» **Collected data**
——————

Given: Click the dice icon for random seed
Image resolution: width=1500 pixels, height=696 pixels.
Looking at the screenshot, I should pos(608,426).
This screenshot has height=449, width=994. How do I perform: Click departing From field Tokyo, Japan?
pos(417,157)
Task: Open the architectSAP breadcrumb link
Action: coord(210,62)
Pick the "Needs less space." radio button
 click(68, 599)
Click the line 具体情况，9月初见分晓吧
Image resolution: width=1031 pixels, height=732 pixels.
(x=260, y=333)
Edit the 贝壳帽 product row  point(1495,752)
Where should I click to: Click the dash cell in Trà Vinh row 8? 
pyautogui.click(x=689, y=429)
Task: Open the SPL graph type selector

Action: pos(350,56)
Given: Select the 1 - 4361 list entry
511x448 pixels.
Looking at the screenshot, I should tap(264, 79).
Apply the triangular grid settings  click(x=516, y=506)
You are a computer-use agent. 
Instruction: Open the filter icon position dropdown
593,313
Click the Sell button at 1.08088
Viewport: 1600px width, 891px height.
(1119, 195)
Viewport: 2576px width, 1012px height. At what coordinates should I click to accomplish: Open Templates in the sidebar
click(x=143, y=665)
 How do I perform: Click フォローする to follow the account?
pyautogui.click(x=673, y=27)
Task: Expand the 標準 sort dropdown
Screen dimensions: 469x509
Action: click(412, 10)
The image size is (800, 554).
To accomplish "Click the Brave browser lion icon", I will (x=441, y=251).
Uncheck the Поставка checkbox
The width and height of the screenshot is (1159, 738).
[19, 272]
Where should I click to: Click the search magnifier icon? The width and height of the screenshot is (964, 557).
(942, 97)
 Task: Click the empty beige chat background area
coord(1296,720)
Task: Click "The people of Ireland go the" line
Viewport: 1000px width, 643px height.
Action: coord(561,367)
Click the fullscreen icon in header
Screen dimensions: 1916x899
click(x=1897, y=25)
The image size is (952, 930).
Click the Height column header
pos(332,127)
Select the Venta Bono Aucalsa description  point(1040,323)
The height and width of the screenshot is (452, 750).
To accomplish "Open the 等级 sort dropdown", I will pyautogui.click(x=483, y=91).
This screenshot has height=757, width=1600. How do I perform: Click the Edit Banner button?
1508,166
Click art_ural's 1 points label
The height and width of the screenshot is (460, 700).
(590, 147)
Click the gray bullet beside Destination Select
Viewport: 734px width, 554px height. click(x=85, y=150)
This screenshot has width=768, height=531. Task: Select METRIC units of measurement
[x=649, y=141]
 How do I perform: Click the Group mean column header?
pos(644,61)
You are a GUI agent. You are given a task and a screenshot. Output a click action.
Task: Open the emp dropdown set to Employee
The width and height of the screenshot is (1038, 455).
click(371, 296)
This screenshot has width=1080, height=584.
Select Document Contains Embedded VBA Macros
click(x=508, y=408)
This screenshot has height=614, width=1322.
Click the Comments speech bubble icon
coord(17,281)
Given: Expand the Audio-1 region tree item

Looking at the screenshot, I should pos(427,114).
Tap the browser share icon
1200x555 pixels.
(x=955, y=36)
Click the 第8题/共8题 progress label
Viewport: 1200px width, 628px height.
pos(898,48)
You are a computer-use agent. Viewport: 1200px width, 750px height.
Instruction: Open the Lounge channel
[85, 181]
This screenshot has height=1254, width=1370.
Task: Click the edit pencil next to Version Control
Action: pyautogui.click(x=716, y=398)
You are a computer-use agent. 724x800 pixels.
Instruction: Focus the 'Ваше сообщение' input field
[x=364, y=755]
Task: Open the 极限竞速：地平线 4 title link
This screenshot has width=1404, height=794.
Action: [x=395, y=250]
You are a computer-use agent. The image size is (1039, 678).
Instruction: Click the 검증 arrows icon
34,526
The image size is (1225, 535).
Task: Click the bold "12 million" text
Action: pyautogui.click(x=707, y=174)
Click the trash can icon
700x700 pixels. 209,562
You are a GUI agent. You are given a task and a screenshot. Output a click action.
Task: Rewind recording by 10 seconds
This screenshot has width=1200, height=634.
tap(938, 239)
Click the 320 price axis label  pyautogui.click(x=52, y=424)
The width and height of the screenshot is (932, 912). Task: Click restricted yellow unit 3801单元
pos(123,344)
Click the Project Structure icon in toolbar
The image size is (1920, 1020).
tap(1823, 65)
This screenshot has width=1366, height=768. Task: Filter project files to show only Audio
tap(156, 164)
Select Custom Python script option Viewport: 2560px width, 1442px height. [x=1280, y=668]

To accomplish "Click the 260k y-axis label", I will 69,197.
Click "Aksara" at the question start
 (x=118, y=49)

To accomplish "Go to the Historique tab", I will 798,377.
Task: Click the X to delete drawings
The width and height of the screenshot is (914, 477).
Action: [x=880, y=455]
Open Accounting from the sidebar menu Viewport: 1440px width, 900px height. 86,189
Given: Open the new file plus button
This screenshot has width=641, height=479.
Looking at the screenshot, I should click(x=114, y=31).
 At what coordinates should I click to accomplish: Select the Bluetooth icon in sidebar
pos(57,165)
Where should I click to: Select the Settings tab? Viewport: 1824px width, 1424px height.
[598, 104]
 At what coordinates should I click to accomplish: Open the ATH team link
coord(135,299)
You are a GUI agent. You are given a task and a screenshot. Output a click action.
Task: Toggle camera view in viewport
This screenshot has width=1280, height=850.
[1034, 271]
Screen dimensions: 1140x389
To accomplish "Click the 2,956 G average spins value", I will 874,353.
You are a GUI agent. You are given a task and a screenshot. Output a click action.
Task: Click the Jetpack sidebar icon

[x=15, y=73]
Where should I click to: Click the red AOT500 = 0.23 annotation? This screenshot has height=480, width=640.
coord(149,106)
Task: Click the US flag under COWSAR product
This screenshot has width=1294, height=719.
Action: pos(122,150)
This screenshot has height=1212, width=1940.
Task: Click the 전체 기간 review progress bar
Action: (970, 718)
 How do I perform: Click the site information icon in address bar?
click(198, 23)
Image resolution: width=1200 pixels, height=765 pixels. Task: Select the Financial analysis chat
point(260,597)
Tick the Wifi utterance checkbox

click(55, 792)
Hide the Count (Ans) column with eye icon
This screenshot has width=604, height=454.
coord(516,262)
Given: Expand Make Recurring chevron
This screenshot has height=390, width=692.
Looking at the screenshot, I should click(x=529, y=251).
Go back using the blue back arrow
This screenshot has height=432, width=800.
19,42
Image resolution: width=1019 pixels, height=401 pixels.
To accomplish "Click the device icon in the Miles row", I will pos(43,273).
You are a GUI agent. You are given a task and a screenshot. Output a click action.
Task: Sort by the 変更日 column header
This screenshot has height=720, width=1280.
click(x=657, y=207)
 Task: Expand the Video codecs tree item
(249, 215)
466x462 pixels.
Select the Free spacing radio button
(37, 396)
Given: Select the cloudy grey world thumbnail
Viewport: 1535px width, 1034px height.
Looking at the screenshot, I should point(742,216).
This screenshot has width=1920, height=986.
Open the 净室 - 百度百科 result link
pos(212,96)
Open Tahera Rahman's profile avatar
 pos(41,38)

——————

» **Activity**
Repeat the entries. Keep each one exactly as written.

» **Answer section**
Given: Click the dice icon for random seed
Image resolution: width=1500 pixels, height=696 pixels.
Looking at the screenshot, I should pos(608,426).
This screenshot has height=449, width=994. How do I perform: Click departing From field Tokyo, Japan?
pos(417,157)
Task: Open the architectSAP breadcrumb link
Action: coord(210,62)
Pick the "Needs less space." radio button
 click(68, 599)
Click the line 具体情况，9月初见分晓吧
Image resolution: width=1031 pixels, height=732 pixels.
(x=260, y=333)
Edit the 贝壳帽 product row  point(1495,752)
Where should I click to: Click the dash cell in Trà Vinh row 8? 
pyautogui.click(x=689, y=429)
Task: Open the SPL graph type selector

Action: pos(350,56)
Given: Select the 1 - 4361 list entry
511x448 pixels.
Looking at the screenshot, I should tap(264, 79).
Apply the triangular grid settings  click(x=516, y=506)
You are a computer-use agent. 
Instruction: Open the filter icon position dropdown
593,313
Click the Sell button at 1.08088
Viewport: 1600px width, 891px height.
(1119, 195)
Viewport: 2576px width, 1012px height. At what coordinates should I click to accomplish: Open Templates in the sidebar
click(x=143, y=665)
 How do I perform: Click フォローする to follow the account?
pyautogui.click(x=673, y=27)
Task: Expand the 標準 sort dropdown
Screen dimensions: 469x509
Action: click(412, 10)
The image size is (800, 554).
To accomplish "Click the Brave browser lion icon", I will (x=441, y=251).
Uncheck the Поставка checkbox
The width and height of the screenshot is (1159, 738).
[19, 272]
Where should I click to: Click the search magnifier icon? The width and height of the screenshot is (964, 557).
(942, 97)
 Task: Click the empty beige chat background area
coord(1296,720)
Task: Click "The people of Ireland go the" line
Viewport: 1000px width, 643px height.
Action: coord(561,367)
Click the fullscreen icon in header
Screen dimensions: 1916x899
click(x=1897, y=25)
The image size is (952, 930).
Click the Height column header
pos(332,127)
Select the Venta Bono Aucalsa description  point(1040,323)
The height and width of the screenshot is (452, 750).
To accomplish "Open the 等级 sort dropdown", I will pyautogui.click(x=483, y=91).
This screenshot has height=757, width=1600. How do I perform: Click the Edit Banner button?
1508,166
Click art_ural's 1 points label
The height and width of the screenshot is (460, 700).
(590, 147)
Click the gray bullet beside Destination Select
Viewport: 734px width, 554px height. click(x=85, y=150)
This screenshot has width=768, height=531. Task: Select METRIC units of measurement
[x=649, y=141]
 How do I perform: Click the Group mean column header?
pos(644,61)
You are a GUI agent. You are given a task and a screenshot. Output a click action.
Task: Open the emp dropdown set to Employee
The width and height of the screenshot is (1038, 455).
click(371, 296)
This screenshot has width=1080, height=584.
Select Document Contains Embedded VBA Macros
click(x=508, y=408)
This screenshot has height=614, width=1322.
Click the Comments speech bubble icon
coord(17,281)
Given: Expand the Audio-1 region tree item

Looking at the screenshot, I should pos(427,114).
Tap the browser share icon
1200x555 pixels.
(x=955, y=36)
Click the 第8题/共8题 progress label
Viewport: 1200px width, 628px height.
pos(898,48)
You are a computer-use agent. Viewport: 1200px width, 750px height.
Instruction: Open the Lounge channel
[85, 181]
This screenshot has height=1254, width=1370.
Task: Click the edit pencil next to Version Control
Action: pyautogui.click(x=716, y=398)
You are a computer-use agent. 724x800 pixels.
Instruction: Focus the 'Ваше сообщение' input field
[x=364, y=755]
Task: Open the 极限竞速：地平线 4 title link
This screenshot has width=1404, height=794.
Action: [x=395, y=250]
You are a computer-use agent. The image size is (1039, 678).
Instruction: Click the 검증 arrows icon
34,526
The image size is (1225, 535).
Task: Click the bold "12 million" text
Action: pyautogui.click(x=707, y=174)
Click the trash can icon
700x700 pixels. 209,562
You are a GUI agent. You are given a task and a screenshot. Output a click action.
Task: Rewind recording by 10 seconds
This screenshot has width=1200, height=634.
tap(938, 239)
Click the 320 price axis label  pyautogui.click(x=52, y=424)
The width and height of the screenshot is (932, 912). Task: Click restricted yellow unit 3801单元
pos(123,344)
Click the Project Structure icon in toolbar
The image size is (1920, 1020).
tap(1823, 65)
This screenshot has width=1366, height=768. Task: Filter project files to show only Audio
tap(156, 164)
Select Custom Python script option Viewport: 2560px width, 1442px height. [x=1280, y=668]

To accomplish "Click the 260k y-axis label", I will 69,197.
Click "Aksara" at the question start
 (x=118, y=49)

To accomplish "Go to the Historique tab", I will 798,377.
Task: Click the X to delete drawings
The width and height of the screenshot is (914, 477).
Action: [x=880, y=455]
Open Accounting from the sidebar menu Viewport: 1440px width, 900px height. 86,189
Given: Open the new file plus button
This screenshot has width=641, height=479.
Looking at the screenshot, I should click(x=114, y=31).
 At what coordinates should I click to accomplish: Select the Bluetooth icon in sidebar
pos(57,165)
Where should I click to: Select the Settings tab? Viewport: 1824px width, 1424px height.
[598, 104]
 At what coordinates should I click to accomplish: Open the ATH team link
coord(135,299)
You are a GUI agent. You are given a task and a screenshot. Output a click action.
Task: Toggle camera view in viewport
This screenshot has width=1280, height=850.
[1034, 271]
Screen dimensions: 1140x389
To accomplish "Click the 2,956 G average spins value", I will 874,353.
You are a GUI agent. You are given a task and a screenshot. Output a click action.
Task: Click the Jetpack sidebar icon

[x=15, y=73]
Where should I click to: Click the red AOT500 = 0.23 annotation? This screenshot has height=480, width=640.
coord(149,106)
Task: Click the US flag under COWSAR product
This screenshot has width=1294, height=719.
Action: pos(122,150)
This screenshot has height=1212, width=1940.
Task: Click the 전체 기간 review progress bar
Action: (970, 718)
 How do I perform: Click the site information icon in address bar?
click(198, 23)
Image resolution: width=1200 pixels, height=765 pixels. Task: Select the Financial analysis chat
point(260,597)
Tick the Wifi utterance checkbox

click(55, 792)
Hide the Count (Ans) column with eye icon
This screenshot has width=604, height=454.
coord(516,262)
Given: Expand Make Recurring chevron
This screenshot has height=390, width=692.
Looking at the screenshot, I should click(x=529, y=251).
Go back using the blue back arrow
This screenshot has height=432, width=800.
19,42
Image resolution: width=1019 pixels, height=401 pixels.
To accomplish "Click the device icon in the Miles row", I will pos(43,273).
You are a GUI agent. You are given a task and a screenshot. Output a click action.
Task: Sort by the 変更日 column header
This screenshot has height=720, width=1280.
click(x=657, y=207)
 Task: Expand the Video codecs tree item
(249, 215)
466x462 pixels.
Select the Free spacing radio button
(37, 396)
Given: Select the cloudy grey world thumbnail
Viewport: 1535px width, 1034px height.
Looking at the screenshot, I should point(742,216).
This screenshot has width=1920, height=986.
Open the 净室 - 百度百科 result link
pos(212,96)
Open Tahera Rahman's profile avatar
 pos(41,38)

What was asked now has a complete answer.